I await the response from the great and good of Education.

Chris Beeden

Sunday, 3 January 2016

Ofqual 2015 Summer Exam Series report

Thank you to Ofqual for their latest report on the issues that took place last summer, published at the end of December.

https://www.gov.uk/government/publications/ofqual-2015-summer-exam-series-report

The following two paragraphs go some way to show the issues that took place,

"We asked Cambridge International to provide us with the evidence for how they had come to its awarding decisions in 2015. In setting standards in IGCSEs, Cambridge International use very similar evidence to the GCSE exam boards. Cambridge International considered predictions based on KS2 prior attainment and comparisons of the results for 'benchmark centres' - schools with stable entries for this syllabus in 2014 and 2015. Evidence from the benchmark centres suggested that to tighten grade standards as far as Cambridge International had intended (in relation to KS2 predictions) would have been too severe. 

The other factor that made awarding more challenging was the bunching of marks, particularly around the C/D boundaries. On one paper, the difference between C and A was only 4 marks. We concluded that Cambridge International had carried out its grading appropriately. Cambridge International has carried out further analysis since the summer and is confident that their grading was appropriate." 

Next I will look at the November 2015 entry pattern and results.

I presume but do not yet know that Ofqual will insist that Cambridge International have to provide progress tolerance statistics in 2016.


Thursday, 10 September 2015

Ofqual's Response to English GCSE / IGCSE 2015

Many thanks to Ofual and here is the pass rates against expected for each board for English  2015


Foundation
Higher

Expected
Actual
Expected
Actual
AQA
38.5
38.5
82.5
81.1
OCR
35.6
33.6
83.89
84.36
WJEC
36
36.8
79.9
78.8
PEARSON
39
39.9
80.6
81.5
IGCSE
No reporting Tolerances Applied

Why has Pearson with a lower expected outcome come out with a higher pass rate than AQA?

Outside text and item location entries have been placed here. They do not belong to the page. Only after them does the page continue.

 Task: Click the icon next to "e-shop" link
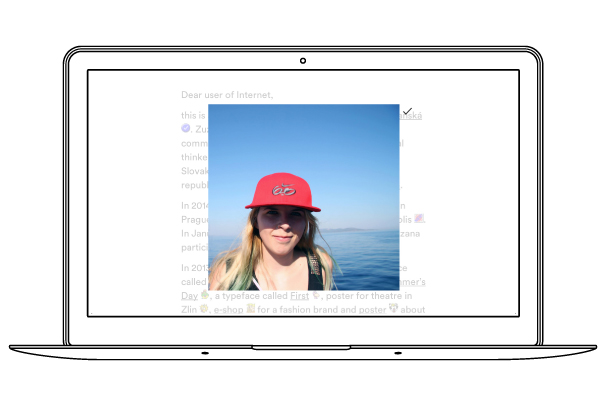[251, 309]
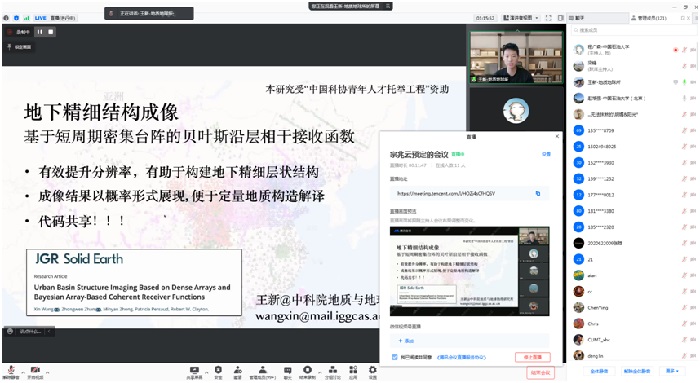
Task: Open the apps grid icon in the toolbar
Action: tap(353, 373)
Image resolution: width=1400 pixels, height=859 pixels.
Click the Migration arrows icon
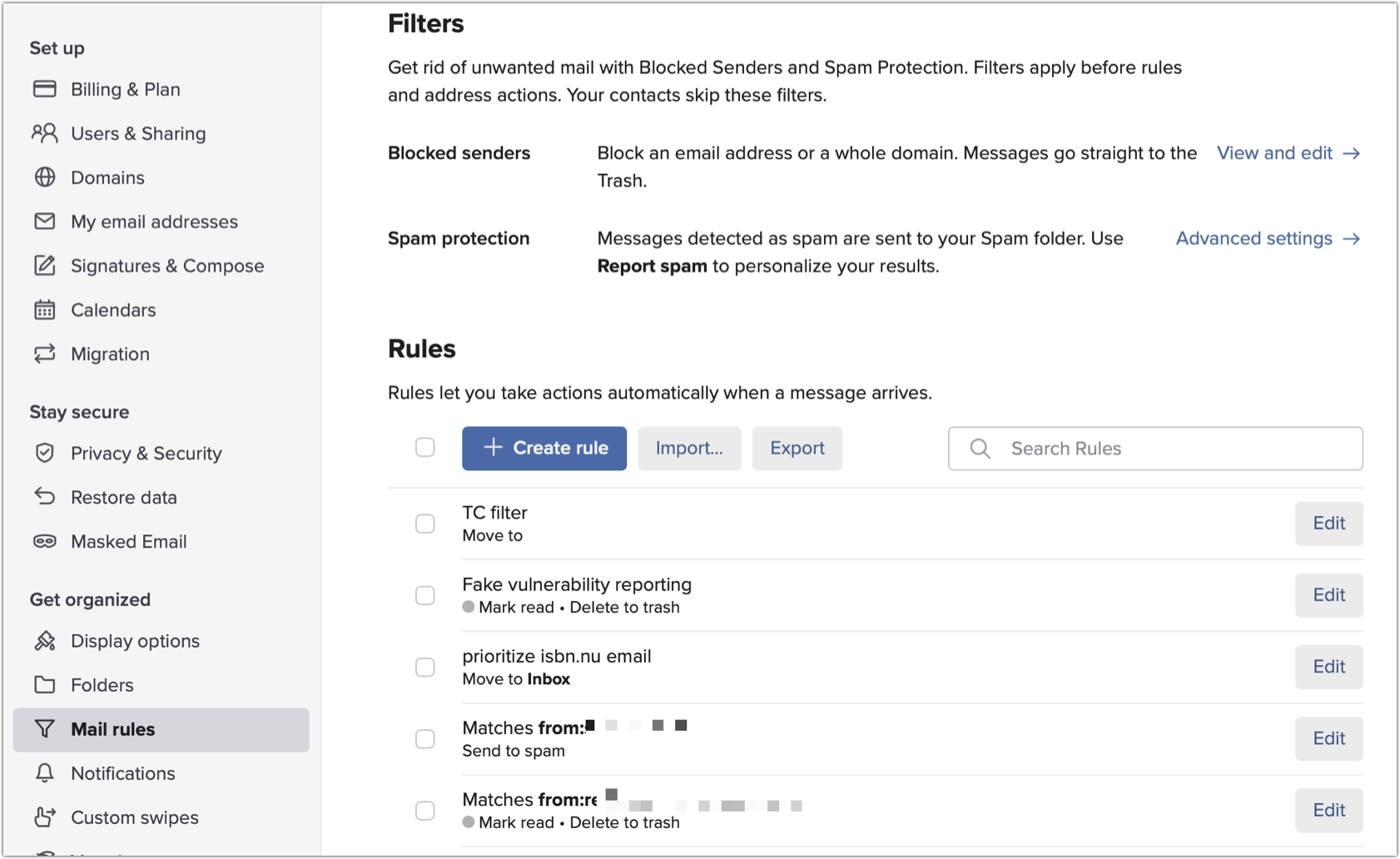[45, 354]
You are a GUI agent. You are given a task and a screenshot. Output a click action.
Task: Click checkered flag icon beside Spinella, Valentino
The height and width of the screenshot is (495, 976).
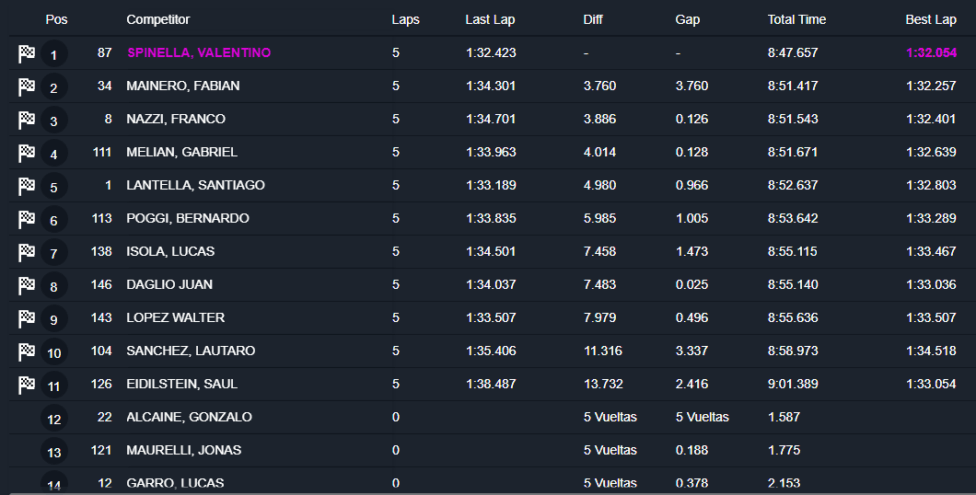(26, 54)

To allow one set of Qualifications to have no reporting tolerance is just remarkable.  Schools have reported the Coursework for IGCSE was marked down but without the above information there is no way I can show what this blog hopped to achieve.  They did have a slight drop in the pass rate but I am as convinced as before that this would not have been reflected in the expected progress figure.

The new Ofsted data dashboard certainly looks like it will take prior attainment into consideration but I feel the table above still shows the results that it is based on can not be used to show a true reflection of all pupils progress.

Thanks for reading
Chris Beeden






Thursday, 20 August 2015

The GCSE results are now public and thank you to JCQ for the following information.

http://www.jcq.org.uk/media-centre/news-releases/gcse-press-notice---uk

It states there has been a 2.5% increase in the pass rate for GCSE English for 16 Year olds,  This is higher than the 1% I was worried would be the case but not near the 7% that could have been expected given the 7% swap to IGCSE English. As stated I have asked Oqual to release the progress for each board for both GCSE and IGCSE.  I am still convinced there is no standard across the two types of exam.   I will publish this data when I receive it.

The Dfe must now check and then publish in Raise on Line all the progress measures including and excluding IGCSEs.